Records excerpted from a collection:
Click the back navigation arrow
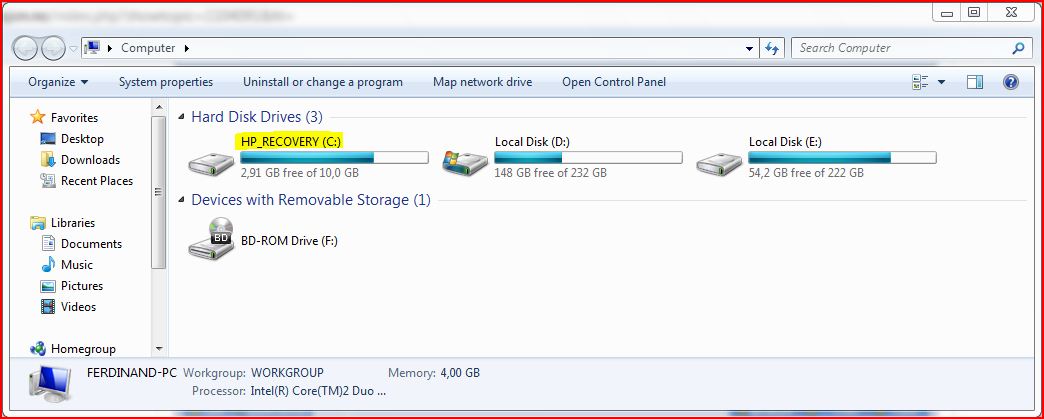Screen dimensions: 1044x419 (x=25, y=48)
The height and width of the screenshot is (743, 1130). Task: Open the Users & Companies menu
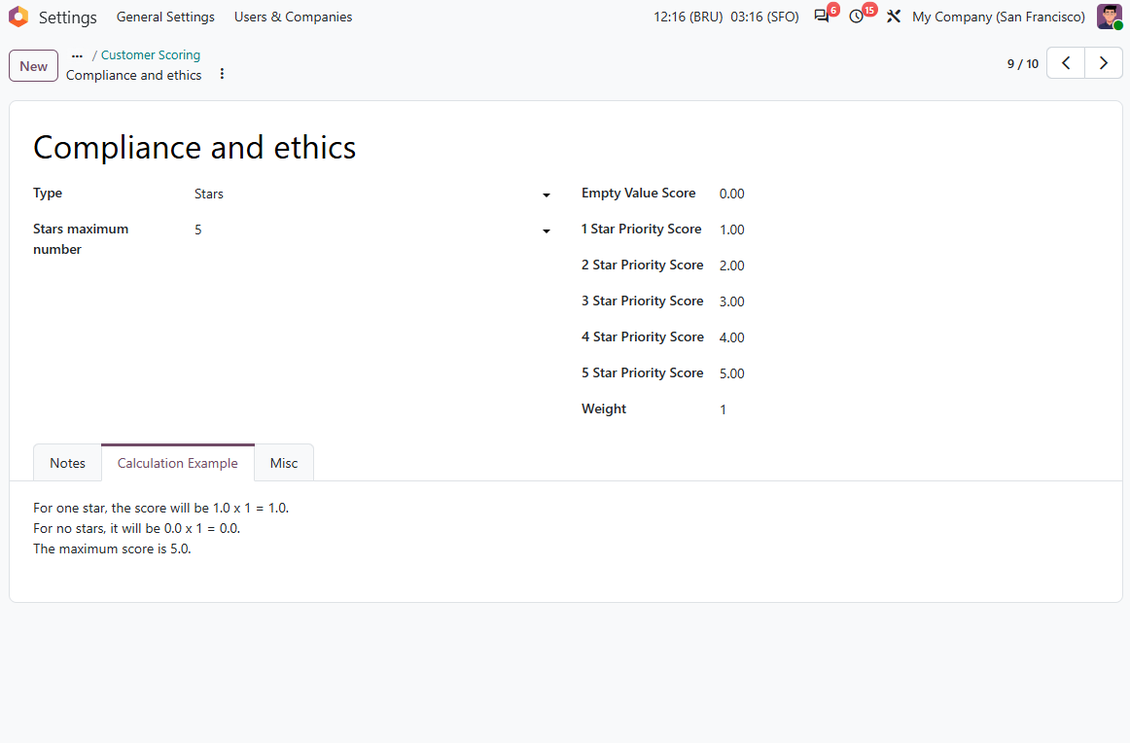click(293, 17)
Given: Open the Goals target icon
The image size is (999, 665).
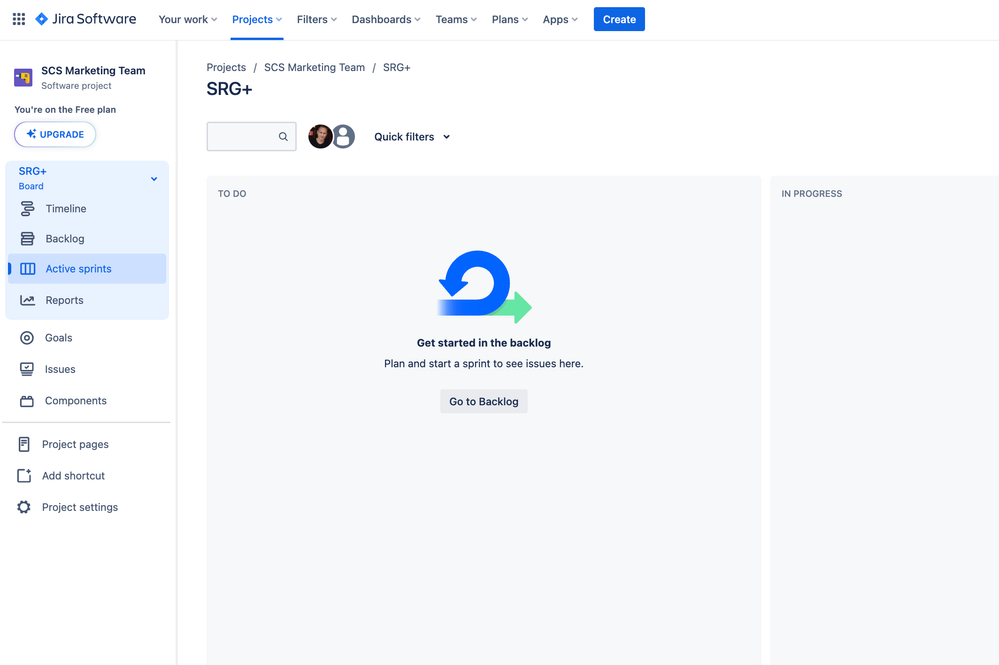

## [Task]
For this exercise, return the data above exactly and leave every picture out.

## [Expected output]
Click the back navigation arrow
Screen dimensions: 1044x419 (x=25, y=48)
The height and width of the screenshot is (743, 1130). Task: Open the Users & Companies menu
click(293, 17)
Given: Open the Goals target icon
The image size is (999, 665).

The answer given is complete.